Beam-linked startup launches with an eye on the next generation of RNA drugs
Dive Brief:
- Orbital Therapeutics, a Cambridge, Mass.-based biotechnology startup focused on RNA-based medicines, launched Wednesday with a research collaboration with gene editing company Beam Therapeutics.
- The new company will initially be run on an interim basis by Beam’s chief scientific officer Giuseppe Ciaramella and has access to some of the biotech’s drug delivery technology. It aims to use a variety of different technologies to broaden the reach of RNA drugs, which are currently limited to certain diseases, but didn’t provide specifics.
- Orbital is backed by venture firms Arch Venture Partners, a16z Bio + Health and Newpath Partners. The company is chaired by John Maraganore, the longtime CEO of Alnylam Pharmaceuticals, and counts University of Pennsylvania professor, Drew Weissman, a pioneering RNA researcher, among its founders.
Dive Insight:
Over the last decade, several technologies focused on RNA, the messenger molecules that help cells make proteins, have come of age. Two approaches — RNA interference and antisense oligonucleotides — have led to drugs for rare diseases and high cholesterol. Another method based on messenger RNA produced the COVID-19 vaccines that have saved millions of lives during the pandemic.
Those successes have shown the potential of RNA drugs to make new medicines, but also their limitations. RNA interference and antisense-based medicines remain largely constrained to disease targets in the liver, for instance, leaving many conditions beyond companies’ reach.
A wave of recently launched biotech startups aim to expand drugmakers’ toolkit. Over the last few years, investors have poured hundreds of millions of dollars into a handful of companies exploring next-generation RNA technologies. Large drugmakers have also begun to show interest.
Orbital is the latest to emerge. Though it’s unclear what its specific focus will be, the company says its platform includes both “established and emerging” RNA drug technologies and delivery tools.

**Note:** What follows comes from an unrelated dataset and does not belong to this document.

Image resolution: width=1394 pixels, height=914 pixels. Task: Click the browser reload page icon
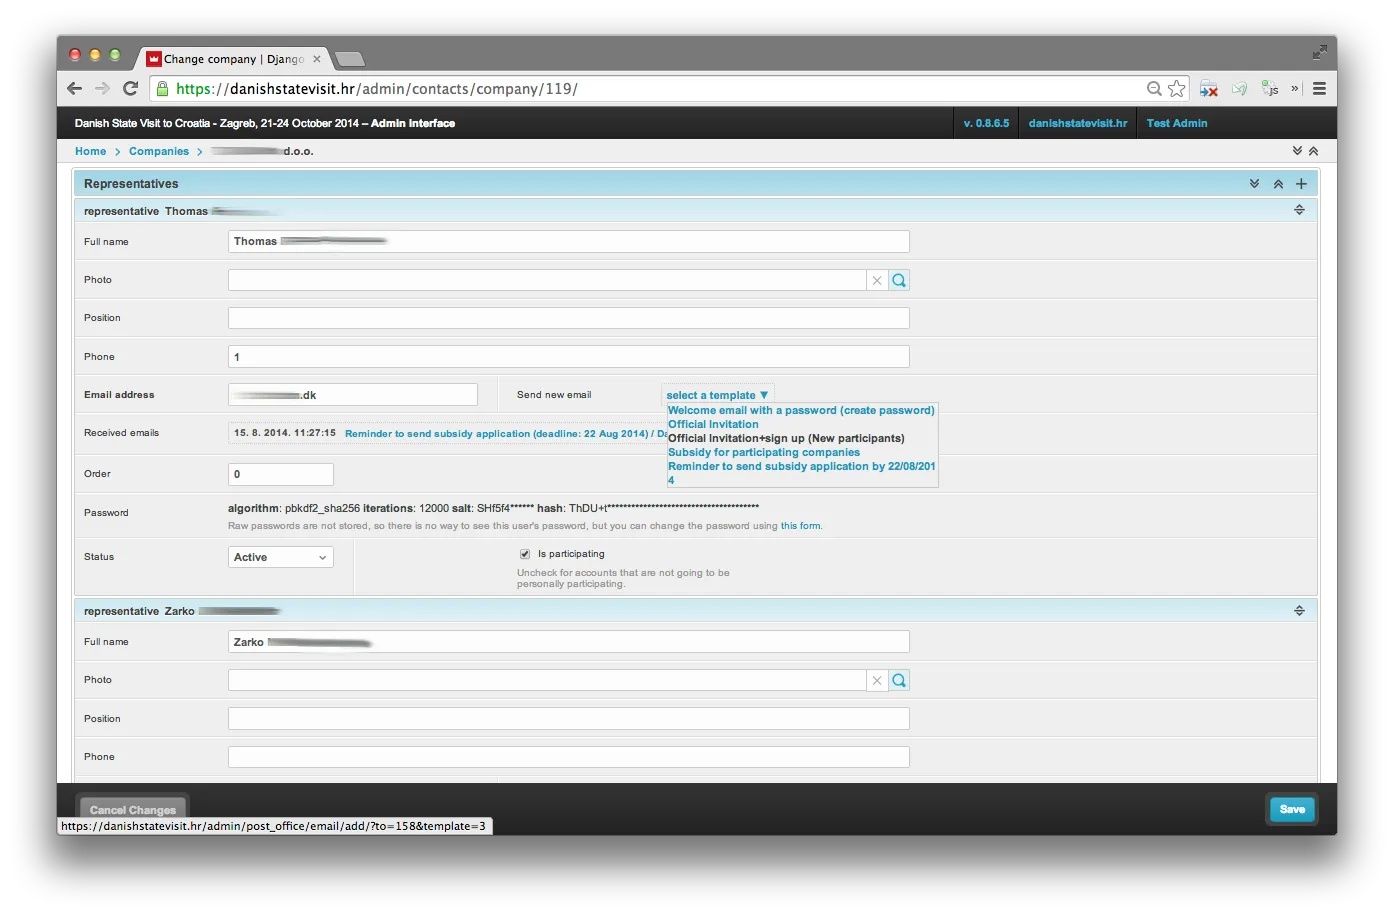(x=130, y=89)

Those capabilities could help “extend the durability and half-life” of Orbital’s drug candidates as well as expand the types of cells and tissues they can reach, the company said in a statement.

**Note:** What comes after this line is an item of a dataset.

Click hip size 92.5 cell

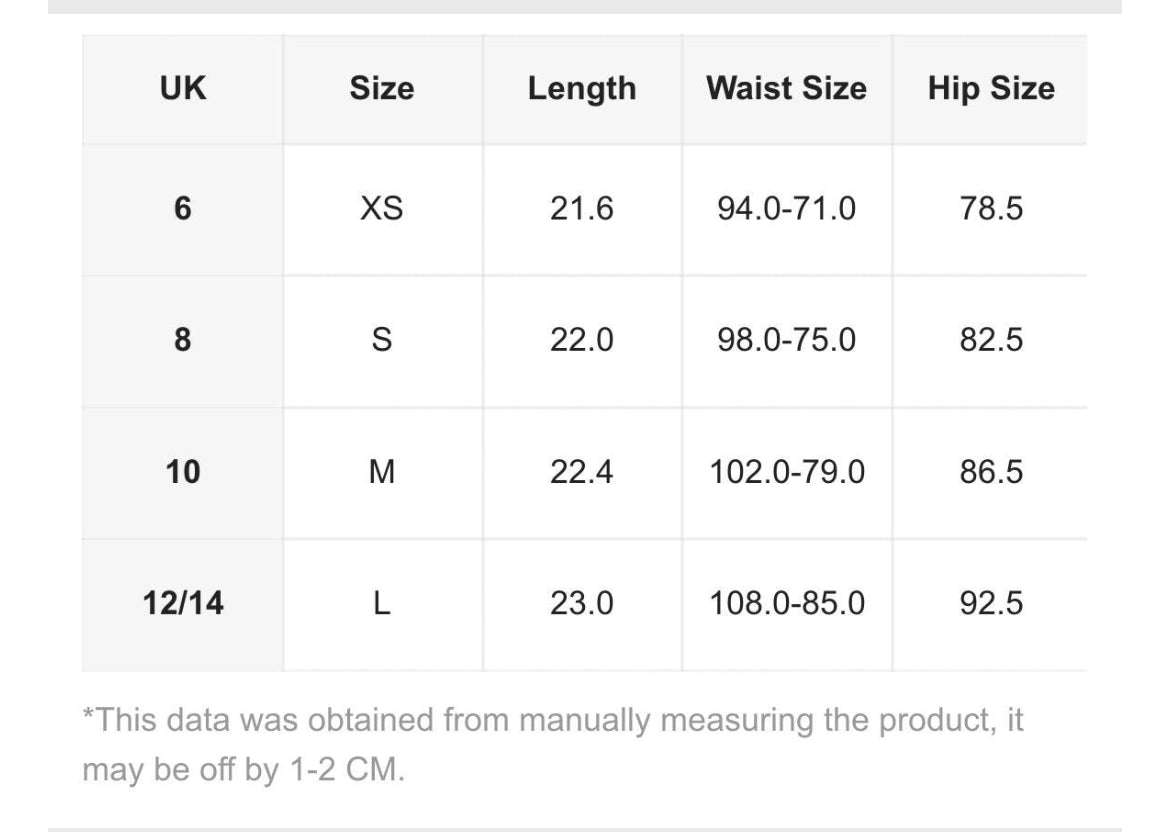pos(990,604)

“We see a huge opportunity in the setting of RNA-based therapies to overcome some of the shortcomings that have been there with the first generation of RNA companies,” said Maraganore, the longtime Alnylam CEO and an Orbital co-founder, in an interview.
Maraganore said Orbital is not developing RNA interference drugs, Alnylam’s specialty, or antisense oligonucleotides, which were advanced by Ionis Pharmaceuticals and others.
Instead, the company is exploring how RNA-based drugs might be used more broadly to make vaccines, treatments for autoimmune disease and protein replacement therapies. The company declined to say which specific conditions it’s targeting, or how far away it is from clinical testing.
Orbital’s research collaboration with Beam allows the companies to use each other’s technologies. Orbital will get access to Beam’s delivery tools, and be able to exclusively use them to develop vaccines and target certain unspecified therapeutic proteins. Beam has sole access to Orbital’s research for gene editing and the “conditioning” regimens used to prepare patients for cell therapies, the companies said.
The collaboration helps Beam “leverage cutting-edge advancements in RNA science” to develop gene editing drugs, Beam CEO John Evans said in a statement.
Beam will also own 75 million shares in Orbital, according to a Wednesday note from RBC Capital Markets analyst Luca Issi. The exact stake in Orbital that those shares give Beam will depend on future fundraising, Issi wrote.
The alliance with Orbital is the latest in a string of deals with up-and-coming biotech companies that Beam has signed.
Verve Therapeutics licensed technology from Beam to create a gene editing treatment for heart disease that recently began human testing. Prime Medicine, a richly funded biotech startup, announced a collaboration with Beam in 2019 to develop more precise DNA changing therapies. And in 2021, Beam bought Guide Therapeutics and its drug delivery tools for $120 million in stock.